90Y-dose and DVH for each tumour were calculated with the local deposition method (LDM), as previously described [16]. The mean tumour-absorbed dose (in Gy) were extracted from DVH, where area under the DVH (AUDVH) equals tumour-absorbed dose [17]. V100, V150, V200, and V250 were calculated from the DVH, representing the percentage of the tumour volume receiving indicated value of radiation (in Gy). D30, D50, D70, and D90 were computed showing the minimum absorbed dose delivered to those tumour volume percentages.

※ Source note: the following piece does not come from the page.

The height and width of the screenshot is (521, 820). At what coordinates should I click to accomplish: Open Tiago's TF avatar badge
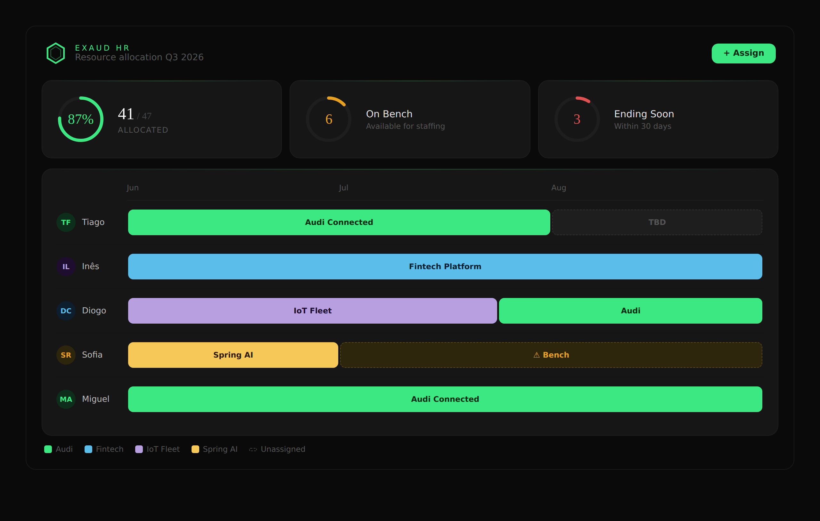[66, 222]
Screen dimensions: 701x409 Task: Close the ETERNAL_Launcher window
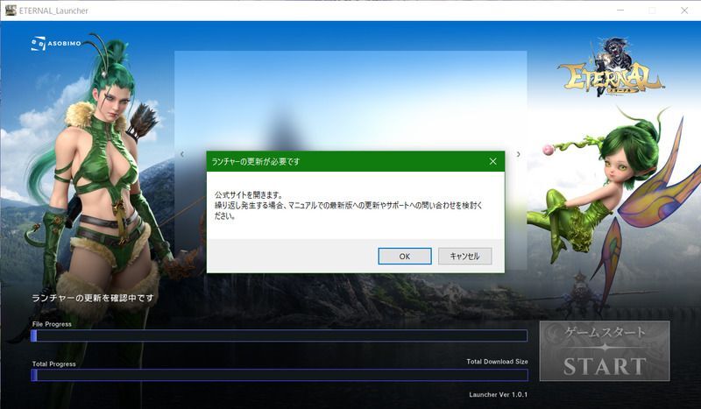683,10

Excluding small tumours reduced the chance of partial volume effects of dosimetry data in relation to the PET/CT, as a sphere diameter of at least 2 cm with no filtering should give a better reading of activity according to the literature [18]. Depending on the mean tumour-absorbed dose, treated lesions were assigned to a < 120 Gy or ≥ 120 Gy group. Patients who had both a < 120 Gy and a ≥ 120 Gy lesion were added to both groups. For computing OS, time between first (or only) treatment and death was calculated and, patients were not added twice in case of group comparisons. Complete response (CR), partial response (PR), and stable disease (SD) mRECIST results were combined into a disease control (DC) group to be compared to progressive disease (PD).
Statistics
All descriptive statistics are given by numbers with percentiles or the median with its interquartile ranges, unless stated otherwise. Comparisons of tumour-absorbed dose between DC and PD are performed by an unpaired t test with Welch’s correction. Comparisons of mRECIST with mean tumour dose and D- and V-values were compared by Kruskal–Wallis (with Dunn’s multiple comparisons test) or two-way ANOVA. A nonlinear second-order polynomial (quadratic) least squares fit was performed on the DVH of DC and PD groups. Receiver operating characteristic (ROC) analysis was performed to identify the optimal cut-off (defined by the Youden index) of tumour-absorbed dose to predict DC. By averaging the chance of all patients to have DC, binned by intervals of 20 Gy, the tumour control probability (TCP) was computed and related to tumour dose using a linear quadratic model. OS and PFS between-group comparisons were determined with Kaplan–Meier Chi-square log rank Mantel–Cox. Statistical analysis was performed using SPSS version 23.0 software (SPSS Inc., Chicago, IL). p values lower than 0.05 were considered to be significant.